As soon as it reaches a full rolling boil, reduce the heat to a simmer and let it simmer gently for 4 minutes. To clarify further, you will not be boiling them hard for 4 minutes, you will bring them to a boil then drop the heat and simmer.
Many, many people have asked me whether they messed up the recipe because their peppers look all shriveled after simmering them in the syrup, packing them in jars, and canning them. The short answer is no.
But truly they WILL look shriveled when you jar them up if you’ve simmered them properly. They will re-plump as they spend their 4 weeks of rest time in the jar between processing and opening.
Yes, I said 4 weeks. My husband has been known to crack a jar at the two week mark out of desperation for candied jalapenos, but he will absolutely agree with me that they improve immensely in flavour and texture when left to mellow for at least 4 weeks after processing.
Try to be patient. You’ll be rewarded.

> **Action item**: Could you copy the passage on candied jalapenos word for word, starting with "Yes, I said" and going on through "You’ll be rewarded."?

> **Pixel coordinate grounding material**:
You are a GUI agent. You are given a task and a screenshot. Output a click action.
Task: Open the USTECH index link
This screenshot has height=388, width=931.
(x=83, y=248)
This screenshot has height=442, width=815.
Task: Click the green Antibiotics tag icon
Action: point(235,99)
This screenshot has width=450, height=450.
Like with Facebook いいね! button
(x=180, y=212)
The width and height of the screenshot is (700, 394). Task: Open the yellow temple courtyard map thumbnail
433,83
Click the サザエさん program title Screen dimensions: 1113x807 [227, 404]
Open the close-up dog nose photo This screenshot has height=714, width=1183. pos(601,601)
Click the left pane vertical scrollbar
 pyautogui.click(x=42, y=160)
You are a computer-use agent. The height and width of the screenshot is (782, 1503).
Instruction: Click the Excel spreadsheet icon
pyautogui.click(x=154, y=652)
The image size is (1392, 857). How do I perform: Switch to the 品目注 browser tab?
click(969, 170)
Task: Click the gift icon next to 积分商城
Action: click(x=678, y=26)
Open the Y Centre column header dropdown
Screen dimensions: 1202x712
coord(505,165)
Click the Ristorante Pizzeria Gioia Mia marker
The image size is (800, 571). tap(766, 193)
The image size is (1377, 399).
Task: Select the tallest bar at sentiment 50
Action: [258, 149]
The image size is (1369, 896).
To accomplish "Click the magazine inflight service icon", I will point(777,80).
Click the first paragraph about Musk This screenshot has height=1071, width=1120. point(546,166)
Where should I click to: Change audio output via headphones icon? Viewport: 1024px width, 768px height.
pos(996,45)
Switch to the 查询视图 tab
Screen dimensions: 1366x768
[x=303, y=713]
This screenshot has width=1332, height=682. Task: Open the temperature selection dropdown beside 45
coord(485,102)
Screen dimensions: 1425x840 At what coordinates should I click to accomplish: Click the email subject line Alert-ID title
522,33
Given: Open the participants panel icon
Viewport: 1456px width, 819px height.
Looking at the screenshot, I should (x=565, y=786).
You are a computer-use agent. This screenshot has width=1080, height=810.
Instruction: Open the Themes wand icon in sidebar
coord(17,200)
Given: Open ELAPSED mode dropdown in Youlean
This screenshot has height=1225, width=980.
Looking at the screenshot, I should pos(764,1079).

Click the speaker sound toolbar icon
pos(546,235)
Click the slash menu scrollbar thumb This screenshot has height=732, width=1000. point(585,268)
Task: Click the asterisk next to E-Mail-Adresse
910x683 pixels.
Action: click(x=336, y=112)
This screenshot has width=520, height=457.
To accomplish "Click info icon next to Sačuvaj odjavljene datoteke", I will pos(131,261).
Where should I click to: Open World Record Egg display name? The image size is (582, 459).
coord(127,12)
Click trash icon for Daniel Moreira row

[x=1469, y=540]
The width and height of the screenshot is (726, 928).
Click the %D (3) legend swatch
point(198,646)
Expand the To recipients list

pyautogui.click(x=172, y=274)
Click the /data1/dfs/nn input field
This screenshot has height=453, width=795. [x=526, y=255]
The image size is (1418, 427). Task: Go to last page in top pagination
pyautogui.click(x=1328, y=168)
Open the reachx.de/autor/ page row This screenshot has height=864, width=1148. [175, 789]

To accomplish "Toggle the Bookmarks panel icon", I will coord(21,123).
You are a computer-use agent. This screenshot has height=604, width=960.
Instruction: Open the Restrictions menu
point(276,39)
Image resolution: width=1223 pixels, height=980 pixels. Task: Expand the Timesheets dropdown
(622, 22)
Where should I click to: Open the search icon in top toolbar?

> **Task solution**:
Yes, I said 4 weeks. My husband has been known to crack a jar at the two week mark out of desperation for candied jalapenos, but he will absolutely agree with me that they improve immensely in flavour and texture when left to mellow for at least 4 weeks after processing.
Try to be patient. You’ll be rewarded.